Stored records:
---
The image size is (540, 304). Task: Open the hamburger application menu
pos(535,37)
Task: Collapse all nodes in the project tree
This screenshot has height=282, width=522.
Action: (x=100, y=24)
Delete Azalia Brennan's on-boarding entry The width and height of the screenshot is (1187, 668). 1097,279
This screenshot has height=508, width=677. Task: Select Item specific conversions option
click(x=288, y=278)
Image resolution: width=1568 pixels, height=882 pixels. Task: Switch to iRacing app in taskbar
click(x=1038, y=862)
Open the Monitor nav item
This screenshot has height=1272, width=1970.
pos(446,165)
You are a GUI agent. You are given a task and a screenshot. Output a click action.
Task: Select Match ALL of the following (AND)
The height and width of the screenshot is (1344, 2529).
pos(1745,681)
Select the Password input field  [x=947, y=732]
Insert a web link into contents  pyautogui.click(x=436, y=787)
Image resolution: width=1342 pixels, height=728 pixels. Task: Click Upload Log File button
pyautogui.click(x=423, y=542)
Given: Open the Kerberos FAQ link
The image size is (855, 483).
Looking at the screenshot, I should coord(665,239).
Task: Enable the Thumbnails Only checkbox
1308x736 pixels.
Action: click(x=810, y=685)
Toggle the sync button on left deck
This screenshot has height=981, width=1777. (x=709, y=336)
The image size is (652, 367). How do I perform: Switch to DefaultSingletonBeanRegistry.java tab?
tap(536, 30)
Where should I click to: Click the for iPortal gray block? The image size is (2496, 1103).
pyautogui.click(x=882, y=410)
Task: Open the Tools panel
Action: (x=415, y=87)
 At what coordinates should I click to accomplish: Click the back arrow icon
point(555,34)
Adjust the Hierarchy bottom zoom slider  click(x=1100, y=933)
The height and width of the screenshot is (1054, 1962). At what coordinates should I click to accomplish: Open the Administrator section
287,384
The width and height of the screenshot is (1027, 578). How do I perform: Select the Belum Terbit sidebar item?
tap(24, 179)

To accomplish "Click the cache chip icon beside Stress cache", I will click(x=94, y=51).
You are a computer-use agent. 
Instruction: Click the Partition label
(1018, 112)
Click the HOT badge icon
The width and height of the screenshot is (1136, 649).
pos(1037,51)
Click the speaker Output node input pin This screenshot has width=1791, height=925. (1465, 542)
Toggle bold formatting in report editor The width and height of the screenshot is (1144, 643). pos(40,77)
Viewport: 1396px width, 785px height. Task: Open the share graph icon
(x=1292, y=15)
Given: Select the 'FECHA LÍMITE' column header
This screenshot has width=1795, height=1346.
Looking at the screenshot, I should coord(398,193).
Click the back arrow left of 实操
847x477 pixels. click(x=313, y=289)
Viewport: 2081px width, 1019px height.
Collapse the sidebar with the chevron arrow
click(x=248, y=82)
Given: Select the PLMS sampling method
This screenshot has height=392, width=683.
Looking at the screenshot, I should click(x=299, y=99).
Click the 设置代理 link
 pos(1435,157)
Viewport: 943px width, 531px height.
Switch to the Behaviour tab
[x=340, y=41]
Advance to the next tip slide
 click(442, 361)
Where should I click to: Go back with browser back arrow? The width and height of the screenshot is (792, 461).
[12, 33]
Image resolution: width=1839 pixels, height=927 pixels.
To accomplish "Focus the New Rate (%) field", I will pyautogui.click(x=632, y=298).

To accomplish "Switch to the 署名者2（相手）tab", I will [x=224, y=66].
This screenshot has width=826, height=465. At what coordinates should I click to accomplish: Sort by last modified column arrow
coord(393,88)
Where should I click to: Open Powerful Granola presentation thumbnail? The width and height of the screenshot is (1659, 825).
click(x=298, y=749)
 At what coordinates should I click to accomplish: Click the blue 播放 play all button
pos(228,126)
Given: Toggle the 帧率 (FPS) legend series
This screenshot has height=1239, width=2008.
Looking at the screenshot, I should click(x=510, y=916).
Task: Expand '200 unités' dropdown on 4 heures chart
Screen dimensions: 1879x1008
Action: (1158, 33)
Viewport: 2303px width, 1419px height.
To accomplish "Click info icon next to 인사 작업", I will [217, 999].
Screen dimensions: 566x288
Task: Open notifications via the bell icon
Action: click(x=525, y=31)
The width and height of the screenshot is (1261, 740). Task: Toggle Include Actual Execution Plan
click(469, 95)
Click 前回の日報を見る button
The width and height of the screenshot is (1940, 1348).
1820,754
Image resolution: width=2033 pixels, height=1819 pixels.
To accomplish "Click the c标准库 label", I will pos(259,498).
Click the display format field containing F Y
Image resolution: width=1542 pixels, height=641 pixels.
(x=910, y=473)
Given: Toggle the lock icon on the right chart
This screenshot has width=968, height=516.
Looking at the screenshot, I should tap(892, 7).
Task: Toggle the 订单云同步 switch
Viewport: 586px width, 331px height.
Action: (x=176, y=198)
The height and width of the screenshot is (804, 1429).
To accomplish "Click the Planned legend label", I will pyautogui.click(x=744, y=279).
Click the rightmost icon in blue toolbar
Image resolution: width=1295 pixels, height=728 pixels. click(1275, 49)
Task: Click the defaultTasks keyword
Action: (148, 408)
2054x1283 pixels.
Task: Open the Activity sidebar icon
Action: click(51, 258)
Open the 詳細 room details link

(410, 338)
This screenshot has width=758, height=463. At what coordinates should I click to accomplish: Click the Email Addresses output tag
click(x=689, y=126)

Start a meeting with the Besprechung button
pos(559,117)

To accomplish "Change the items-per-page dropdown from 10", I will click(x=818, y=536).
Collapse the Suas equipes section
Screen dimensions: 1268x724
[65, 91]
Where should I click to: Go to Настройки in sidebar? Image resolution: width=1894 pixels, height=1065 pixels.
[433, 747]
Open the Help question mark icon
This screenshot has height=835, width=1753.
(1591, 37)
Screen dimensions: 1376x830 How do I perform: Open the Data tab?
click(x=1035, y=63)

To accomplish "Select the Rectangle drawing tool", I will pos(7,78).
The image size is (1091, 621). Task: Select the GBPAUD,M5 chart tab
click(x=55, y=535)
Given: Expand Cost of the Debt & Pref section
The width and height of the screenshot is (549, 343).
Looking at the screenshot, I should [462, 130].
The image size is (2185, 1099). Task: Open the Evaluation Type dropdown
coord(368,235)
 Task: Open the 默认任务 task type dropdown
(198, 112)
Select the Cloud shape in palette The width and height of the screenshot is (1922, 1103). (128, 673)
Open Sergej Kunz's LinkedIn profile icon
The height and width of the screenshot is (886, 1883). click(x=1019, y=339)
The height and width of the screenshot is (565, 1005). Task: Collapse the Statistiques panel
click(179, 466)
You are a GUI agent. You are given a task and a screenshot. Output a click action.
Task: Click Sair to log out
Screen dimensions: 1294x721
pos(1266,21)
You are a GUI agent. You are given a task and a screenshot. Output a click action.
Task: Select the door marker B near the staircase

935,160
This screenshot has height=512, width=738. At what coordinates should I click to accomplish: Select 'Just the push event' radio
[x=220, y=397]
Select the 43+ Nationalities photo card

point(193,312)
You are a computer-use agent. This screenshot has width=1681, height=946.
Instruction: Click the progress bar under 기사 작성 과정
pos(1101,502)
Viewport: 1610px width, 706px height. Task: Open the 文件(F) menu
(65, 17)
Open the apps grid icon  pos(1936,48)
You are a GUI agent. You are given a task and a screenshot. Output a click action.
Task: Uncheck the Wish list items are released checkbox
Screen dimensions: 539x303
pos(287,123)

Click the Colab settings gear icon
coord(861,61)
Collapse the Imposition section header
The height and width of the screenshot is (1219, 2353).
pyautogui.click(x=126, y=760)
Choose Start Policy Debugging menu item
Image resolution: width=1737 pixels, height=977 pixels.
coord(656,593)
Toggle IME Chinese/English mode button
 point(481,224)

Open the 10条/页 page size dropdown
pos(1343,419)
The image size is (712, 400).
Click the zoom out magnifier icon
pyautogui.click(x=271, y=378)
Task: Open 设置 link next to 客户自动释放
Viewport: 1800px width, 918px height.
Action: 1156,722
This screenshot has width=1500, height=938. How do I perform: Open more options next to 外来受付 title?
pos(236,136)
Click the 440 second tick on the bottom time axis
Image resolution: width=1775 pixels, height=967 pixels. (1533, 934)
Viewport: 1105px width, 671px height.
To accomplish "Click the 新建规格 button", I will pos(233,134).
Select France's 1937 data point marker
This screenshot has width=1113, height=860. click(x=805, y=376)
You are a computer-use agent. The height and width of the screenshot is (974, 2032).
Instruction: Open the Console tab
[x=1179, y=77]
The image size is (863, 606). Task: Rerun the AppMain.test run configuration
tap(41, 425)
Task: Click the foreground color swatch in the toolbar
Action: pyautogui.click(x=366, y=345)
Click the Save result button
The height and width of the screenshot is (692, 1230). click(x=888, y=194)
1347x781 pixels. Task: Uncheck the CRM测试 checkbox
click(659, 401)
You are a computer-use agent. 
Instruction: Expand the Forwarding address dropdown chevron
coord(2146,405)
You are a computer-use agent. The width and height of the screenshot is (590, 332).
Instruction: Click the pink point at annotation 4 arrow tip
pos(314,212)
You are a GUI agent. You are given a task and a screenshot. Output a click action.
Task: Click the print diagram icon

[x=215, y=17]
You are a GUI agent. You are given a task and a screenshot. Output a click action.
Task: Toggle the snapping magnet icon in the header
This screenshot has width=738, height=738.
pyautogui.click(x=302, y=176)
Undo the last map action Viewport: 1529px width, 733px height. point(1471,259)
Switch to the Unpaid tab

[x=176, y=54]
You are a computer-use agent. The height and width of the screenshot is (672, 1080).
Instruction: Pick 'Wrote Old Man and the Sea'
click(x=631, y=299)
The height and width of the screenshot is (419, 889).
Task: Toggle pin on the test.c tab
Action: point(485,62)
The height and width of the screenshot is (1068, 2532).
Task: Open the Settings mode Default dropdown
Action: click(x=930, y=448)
---
**WORK TO COMPLETE**
Exactly one number is the answer: how many lines of the entries contain the string "computer".

**OUTPUT FOR THIS EXERCISE**
6